Los viajes, siempre de ida y vuelta, como titulan su exposición —tan emborronada de melancolía y con alguna que otra insignificancia— Ferrero y Galano. Y a  ser posible en el mismo día (de no serlo, en la misma semana). Pero si se trata de dar la vuelta al mundo, podría alargarme hasta los quince días.

CAFÉ CON HISTORIAS

Si paso por Gijón y no tomo un café en el Dindurra, no paso por Gijón. Al principio, pensé que, al remozarlo, le quitaban su pátina y lo convertían en un pastiche algo pastelón. Pero es todo lo contrario, le han devuelto a su momento de máximo esplendor, a 1931, el año de la República, a la decoración art déco de Manuel del Busto. Unos paneles junto a la puerta que comunica con el teatro explica su historia. La leo y por la memoria va pasando mi propia historia. Aquí he hojeado, o leído íntegros, los libros que acababa de comprar en Paraíso o en Vetusta, la librería de Tino, al que recuerdo antipático y bigotudo, aquí se me acercó Juan Cueto para invitarme a colaborar en Los Cuadernos del Norte y presenté mi libro sobre Pessoa.
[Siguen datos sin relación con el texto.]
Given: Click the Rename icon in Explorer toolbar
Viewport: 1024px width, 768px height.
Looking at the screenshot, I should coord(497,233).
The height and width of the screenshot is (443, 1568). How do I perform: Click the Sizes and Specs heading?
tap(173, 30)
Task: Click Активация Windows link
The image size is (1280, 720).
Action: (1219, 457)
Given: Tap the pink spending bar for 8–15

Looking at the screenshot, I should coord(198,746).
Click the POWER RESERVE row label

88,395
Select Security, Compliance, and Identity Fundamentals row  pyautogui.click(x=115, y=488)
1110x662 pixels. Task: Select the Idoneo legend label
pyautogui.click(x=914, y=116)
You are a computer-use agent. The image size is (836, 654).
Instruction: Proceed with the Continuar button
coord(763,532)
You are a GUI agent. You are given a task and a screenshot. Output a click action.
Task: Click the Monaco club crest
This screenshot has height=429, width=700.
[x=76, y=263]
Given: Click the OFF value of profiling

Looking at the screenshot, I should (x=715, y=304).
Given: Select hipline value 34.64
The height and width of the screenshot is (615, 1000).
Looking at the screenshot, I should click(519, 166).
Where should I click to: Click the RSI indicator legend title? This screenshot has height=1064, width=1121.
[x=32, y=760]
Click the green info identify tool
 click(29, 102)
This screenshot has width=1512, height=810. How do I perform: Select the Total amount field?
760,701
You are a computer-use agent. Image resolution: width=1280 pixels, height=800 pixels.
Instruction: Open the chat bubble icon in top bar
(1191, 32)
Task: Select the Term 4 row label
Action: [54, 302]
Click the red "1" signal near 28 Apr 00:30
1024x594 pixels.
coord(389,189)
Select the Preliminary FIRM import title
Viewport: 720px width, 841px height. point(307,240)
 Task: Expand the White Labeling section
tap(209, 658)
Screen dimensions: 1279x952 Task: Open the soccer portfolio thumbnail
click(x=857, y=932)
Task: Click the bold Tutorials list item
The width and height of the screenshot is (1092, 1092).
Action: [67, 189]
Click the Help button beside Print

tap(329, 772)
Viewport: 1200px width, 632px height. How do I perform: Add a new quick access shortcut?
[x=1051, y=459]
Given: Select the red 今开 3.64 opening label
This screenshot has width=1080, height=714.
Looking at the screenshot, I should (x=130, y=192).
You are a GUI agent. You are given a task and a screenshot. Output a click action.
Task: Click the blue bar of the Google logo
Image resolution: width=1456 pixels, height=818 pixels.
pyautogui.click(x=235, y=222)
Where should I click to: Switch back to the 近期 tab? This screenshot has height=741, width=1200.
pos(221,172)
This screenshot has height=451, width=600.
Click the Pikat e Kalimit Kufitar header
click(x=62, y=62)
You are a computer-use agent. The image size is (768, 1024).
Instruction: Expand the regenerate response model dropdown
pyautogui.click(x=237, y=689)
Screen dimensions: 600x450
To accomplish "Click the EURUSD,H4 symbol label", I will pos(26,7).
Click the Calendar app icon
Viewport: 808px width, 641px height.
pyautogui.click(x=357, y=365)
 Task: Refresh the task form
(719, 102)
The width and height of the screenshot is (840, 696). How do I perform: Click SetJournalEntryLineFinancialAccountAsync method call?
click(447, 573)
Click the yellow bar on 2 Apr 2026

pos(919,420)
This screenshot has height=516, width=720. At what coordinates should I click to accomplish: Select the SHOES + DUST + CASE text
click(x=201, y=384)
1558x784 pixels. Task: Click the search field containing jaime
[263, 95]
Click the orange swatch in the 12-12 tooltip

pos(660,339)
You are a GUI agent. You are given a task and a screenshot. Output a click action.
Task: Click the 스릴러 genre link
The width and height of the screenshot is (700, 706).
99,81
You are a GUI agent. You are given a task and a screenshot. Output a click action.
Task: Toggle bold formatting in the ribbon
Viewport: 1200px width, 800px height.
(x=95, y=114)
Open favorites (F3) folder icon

Cierto que ya no es el Dindurra que recuerda Juan Bonilla “con sus periódicos extranjeros en una percha a la entrada” —ahora esos periódicos llegan al teléfono—, pero todavía sigue siendo un buen lugar para sentarse a leer El Comercio mientras algún transeúnte con paraguas cruza tras el ventanal como en una estampa de Pelayo Ortega.